*** TASK DATA ***

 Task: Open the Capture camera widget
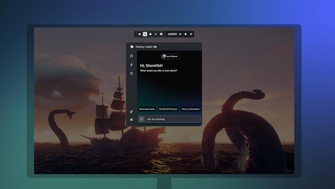pyautogui.click(x=150, y=34)
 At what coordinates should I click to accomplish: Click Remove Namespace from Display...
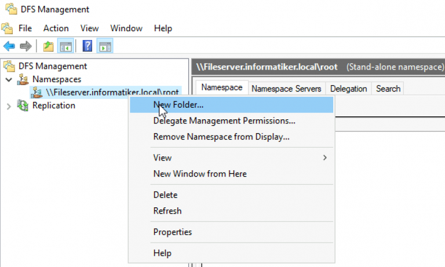tap(221, 137)
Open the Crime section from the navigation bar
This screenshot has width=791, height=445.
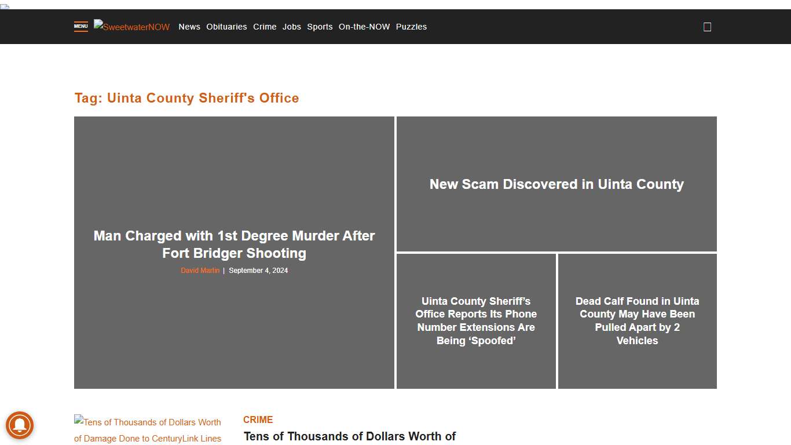264,27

***

Output all of the material above again line for line, omitting the pictures.

 Task: Open the Capture camera widget
pyautogui.click(x=150, y=34)
 At what coordinates should I click to accomplish: Click Remove Namespace from Display...
tap(221, 137)
Open the Crime section from the navigation bar
This screenshot has width=791, height=445.
264,27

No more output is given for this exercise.